Cumiskeys- Ronnie Drew and Luke Kelly
We’re big fans of Cumiskeys pub on Dominick street. It’s a very traditional kind of pub, with lovely bar staff, and pleasant patrons. In the lounge area to the left as you walk in they have busts of Ronnie Drew and Luke Kelly. They’re both in good company, as this place feels like a very Dublin pub.
The Palace- Con Houlihan
Con Houlihan was a renowned Irish sports writer for The Irish Press and known to take a drop on more than one occasion in more than one location. He used to move around a lot. He actually kept some of his money in Mulligans on Poolbeg street, using it as a bank. The Palace is one pub that he was known to frequent and enjoy, having as it did a reputation among journalists.
Searsons- Sean O’Casey
Bruxelles- Phil Lynott
Although not strictly inside the pub, it is the reason why Phil Lynott’s statue is placed here and not elsewhere in the city.

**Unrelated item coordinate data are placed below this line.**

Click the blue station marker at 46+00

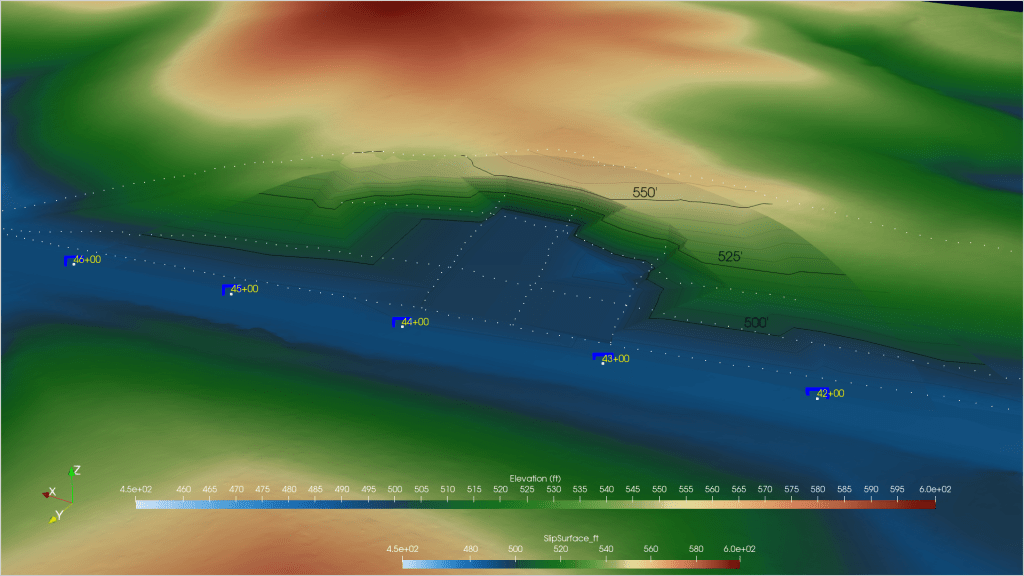[x=68, y=261]
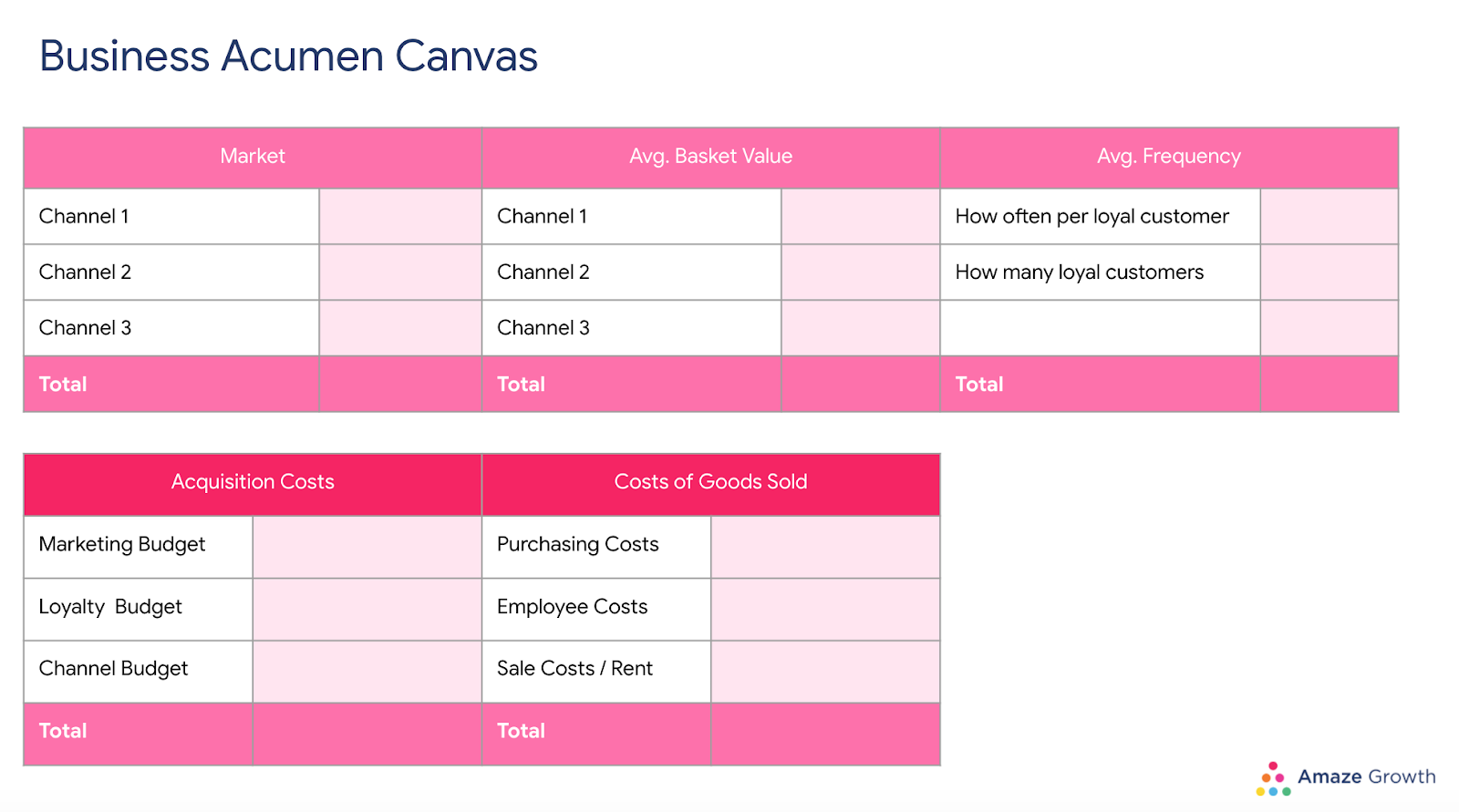Select the Avg. Frequency Total value cell

(1330, 385)
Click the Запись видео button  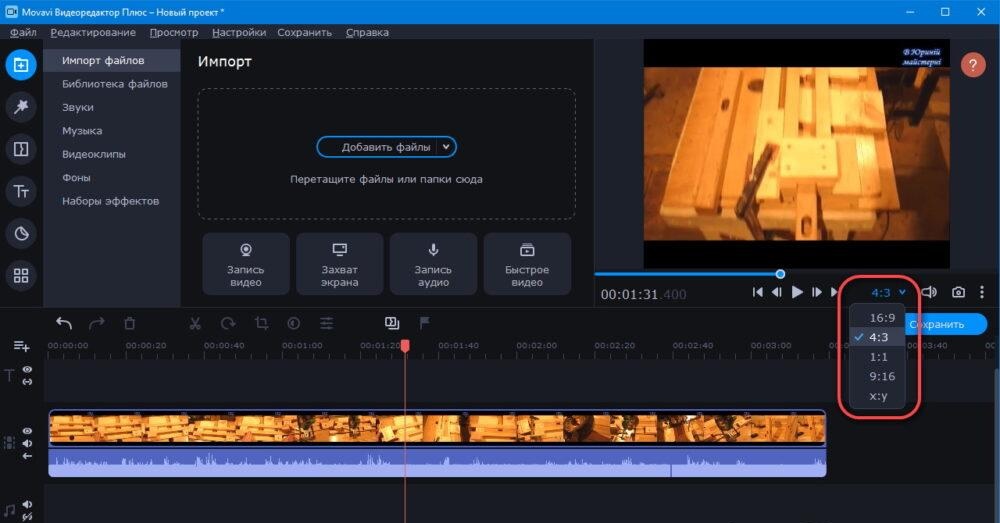[245, 264]
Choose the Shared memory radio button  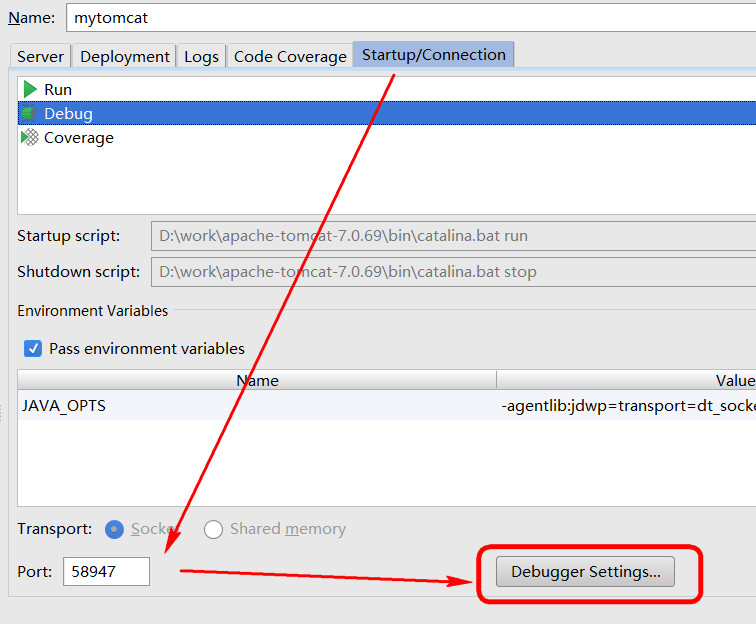[x=213, y=529]
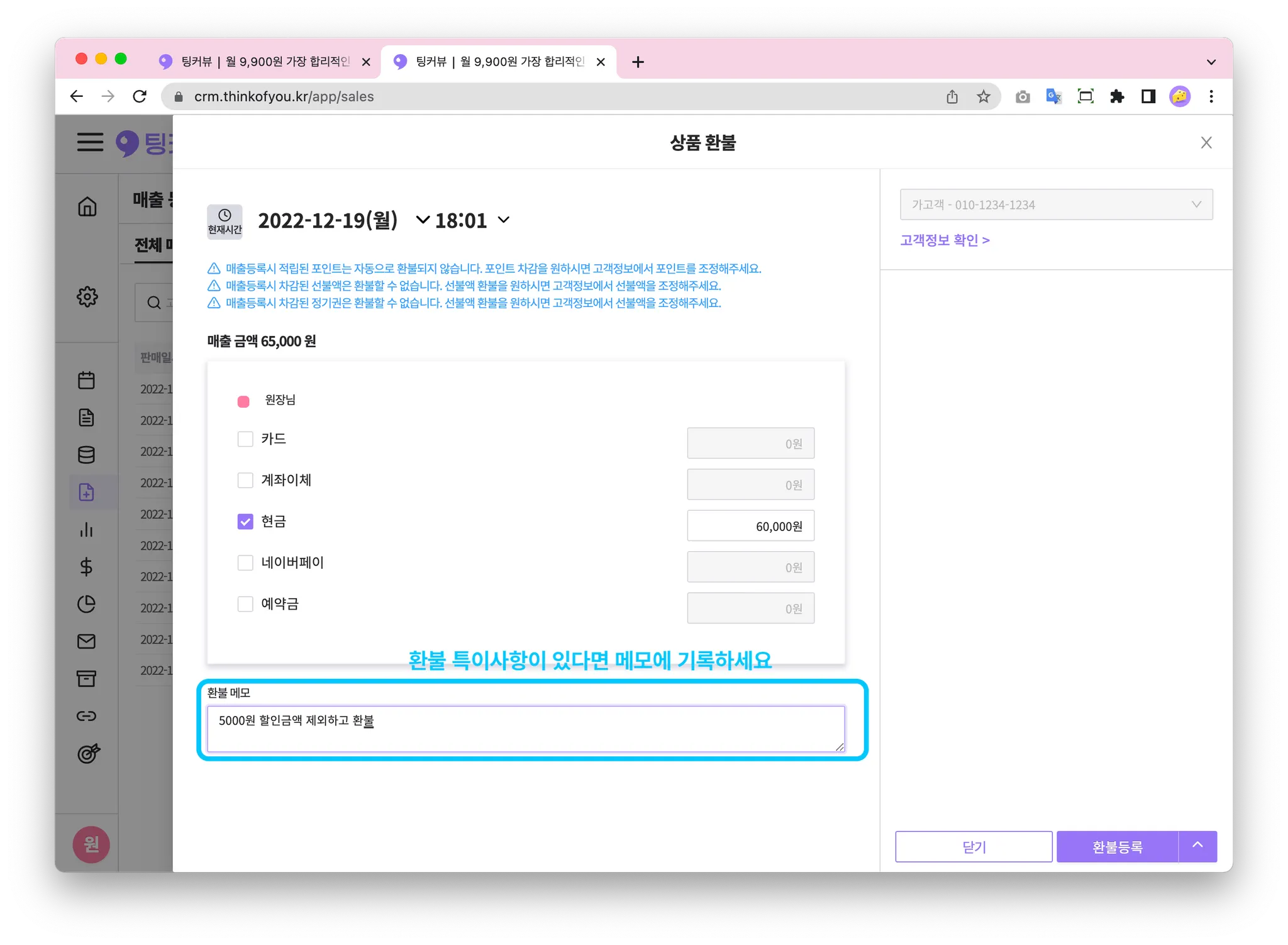
Task: Click the 고객정보 확인 link
Action: (x=945, y=240)
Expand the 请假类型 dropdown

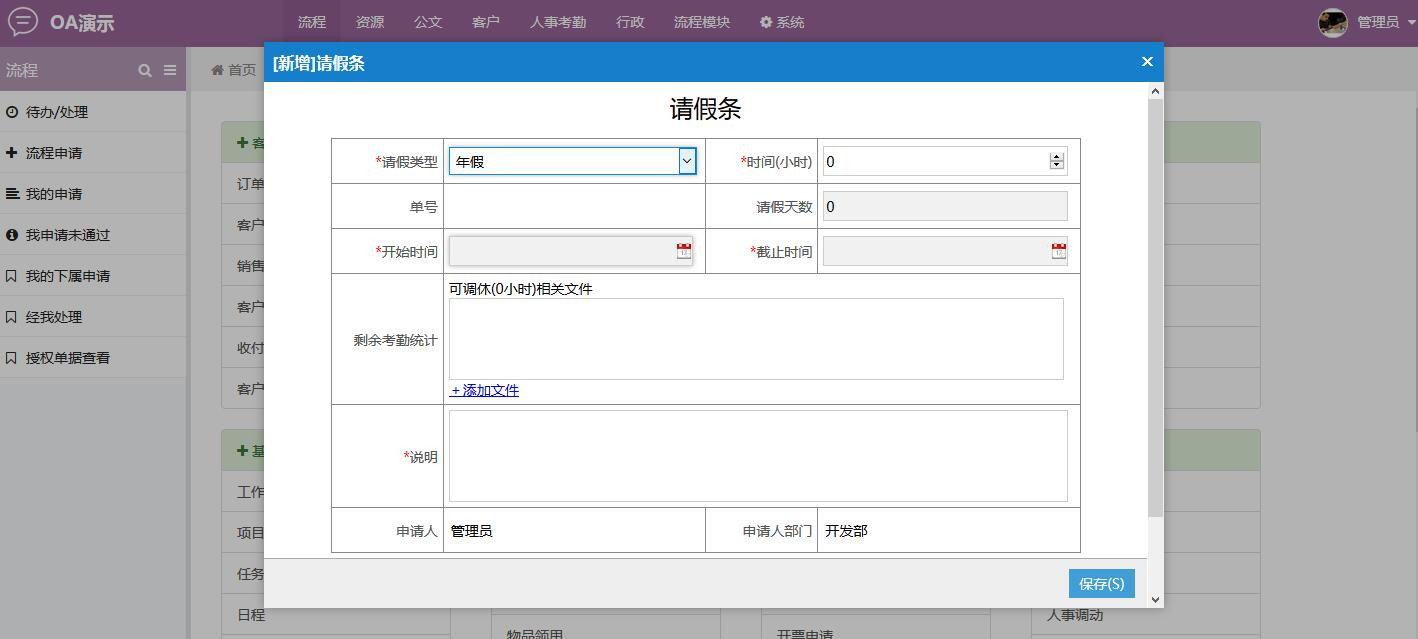687,161
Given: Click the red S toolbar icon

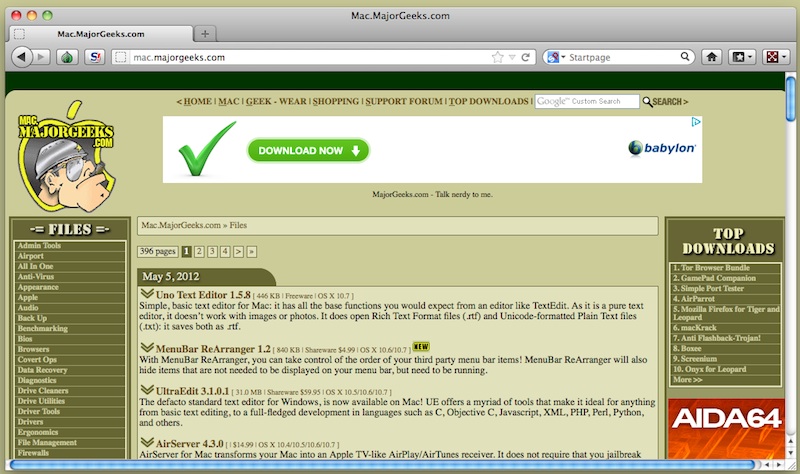Looking at the screenshot, I should (95, 57).
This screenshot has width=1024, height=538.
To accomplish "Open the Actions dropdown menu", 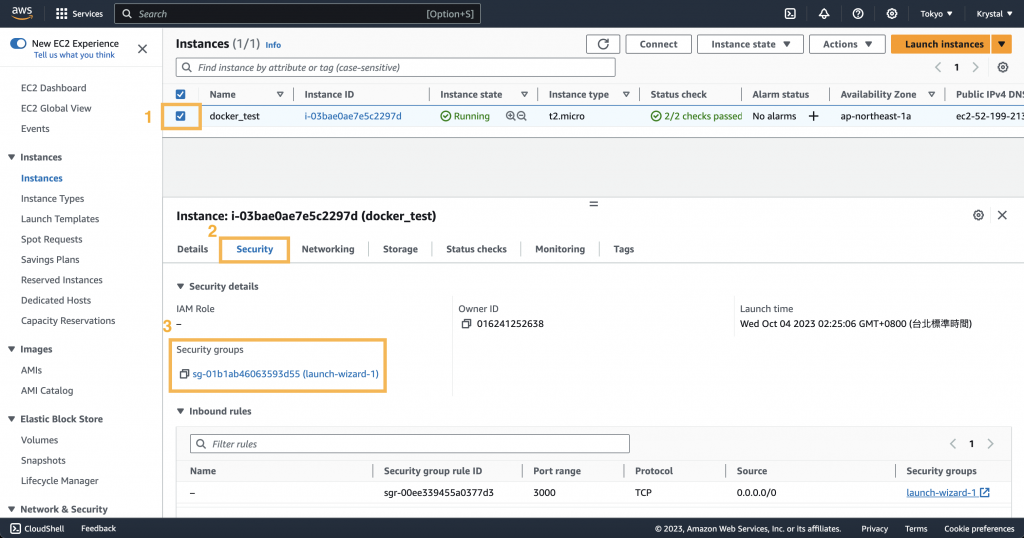I will (x=847, y=44).
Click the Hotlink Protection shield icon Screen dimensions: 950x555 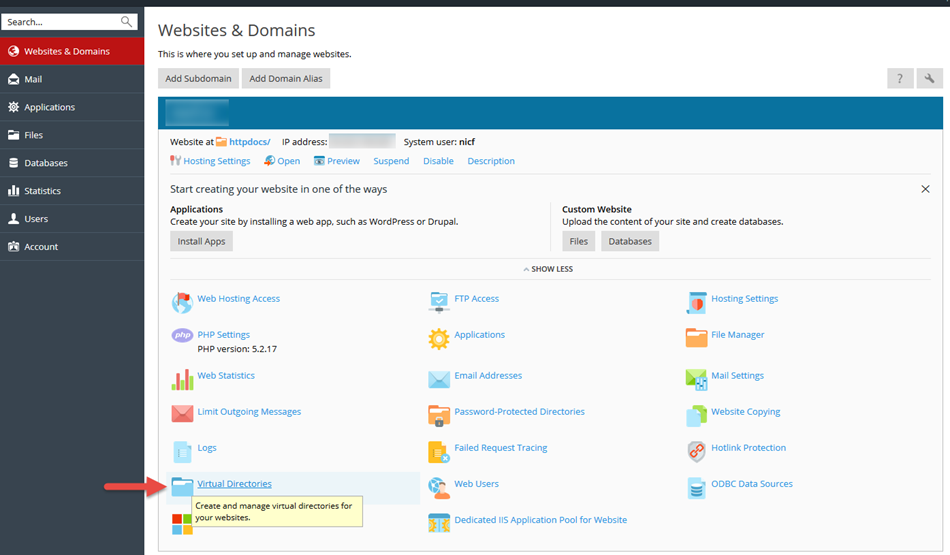[696, 451]
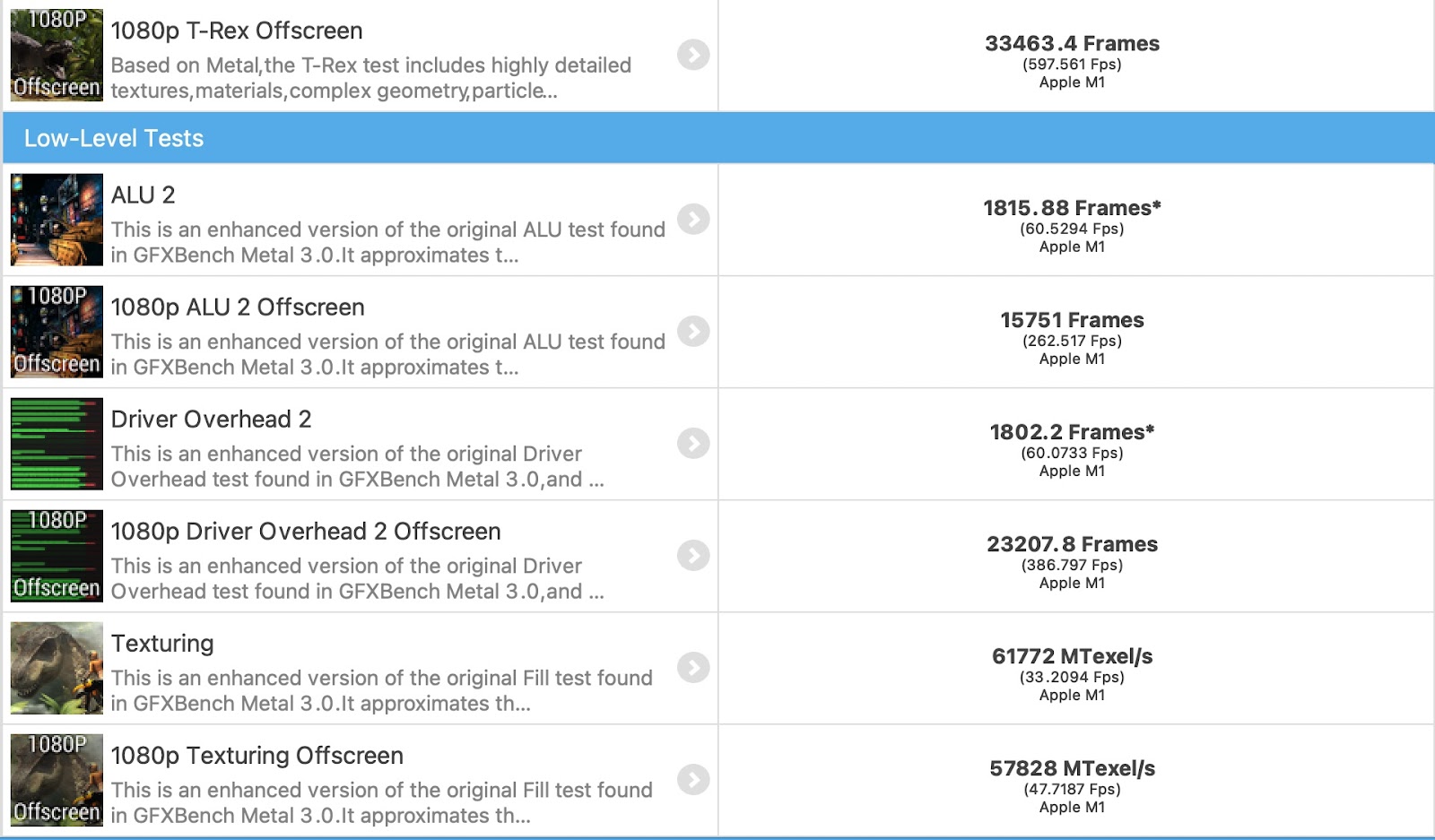Click 1080p T-Rex Offscreen thumbnail
Image resolution: width=1435 pixels, height=840 pixels.
click(57, 55)
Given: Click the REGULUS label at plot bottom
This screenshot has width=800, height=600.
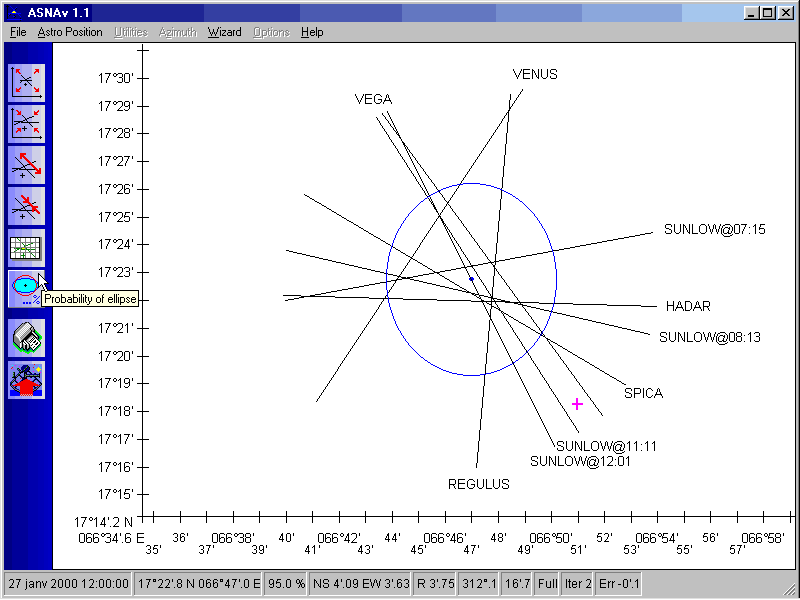Looking at the screenshot, I should point(478,484).
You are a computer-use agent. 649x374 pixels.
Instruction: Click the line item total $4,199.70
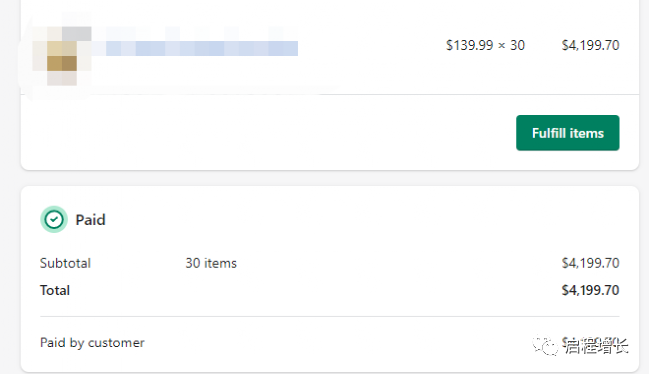pyautogui.click(x=590, y=45)
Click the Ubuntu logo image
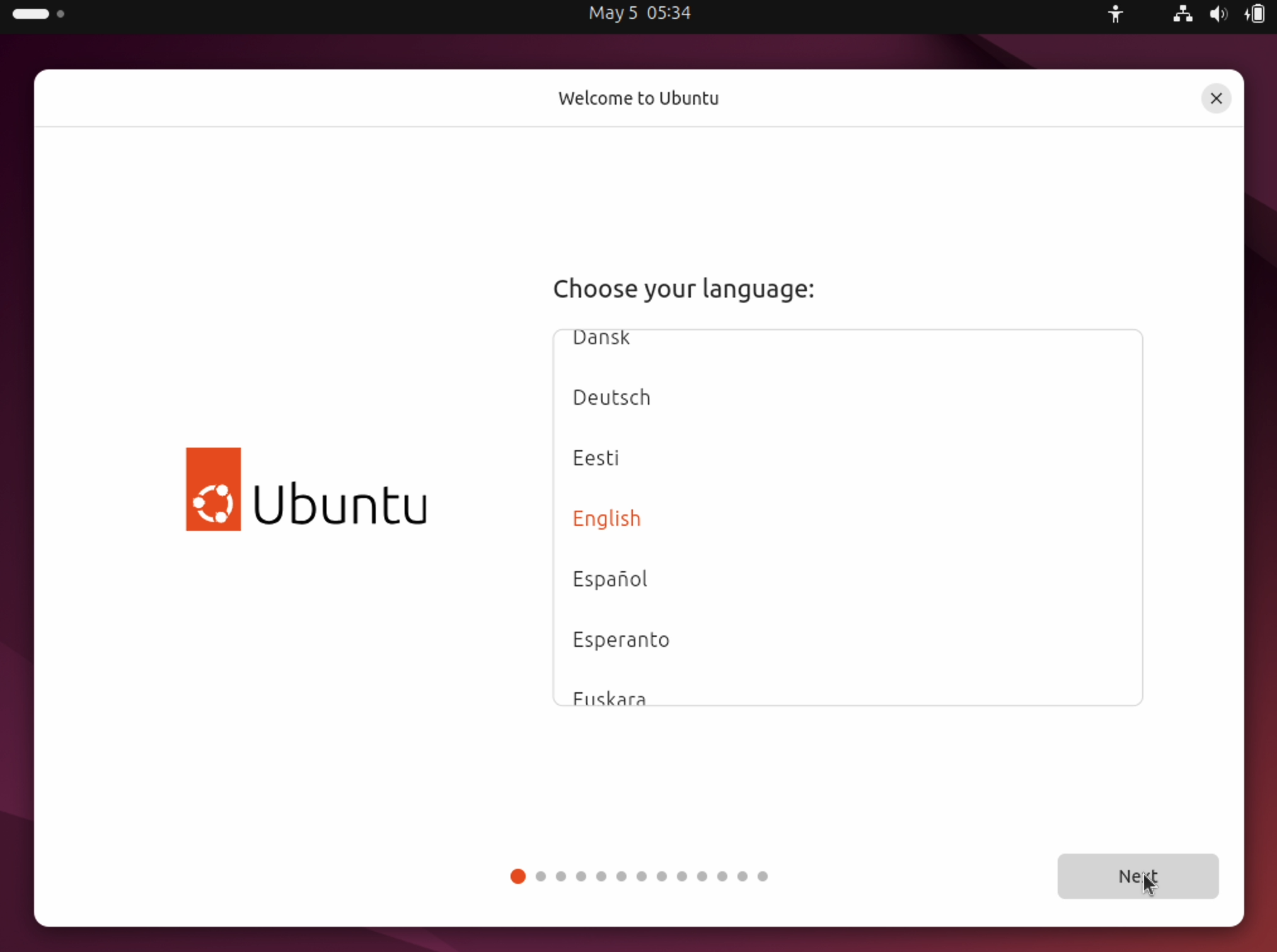This screenshot has width=1277, height=952. pos(306,489)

Bruxelles always had a rock bar in the basement, and it was a favourite hangout of the Thin Lizzy front man. The bar take great pride in having the statue outside the bar.
In the venue bar in Whelans there’s a statue sitting at the bar. How many times have people apologised for bumping into him , only to realise he’s not real? We’re told that his name is apparently Emmett, but we’re not sure if he depicts anyone in particular. There’s a riddle to get to the bottom of. He’s definitely been there quite a while. The above picture is from a guide to Dublin pubs from 1990.
The Bank has busts of signatories of the proclamation of the Irish Republic. There is also a bust of Michael Collins in their private dining room. We believe that these were done by artists Hugh Hanratty.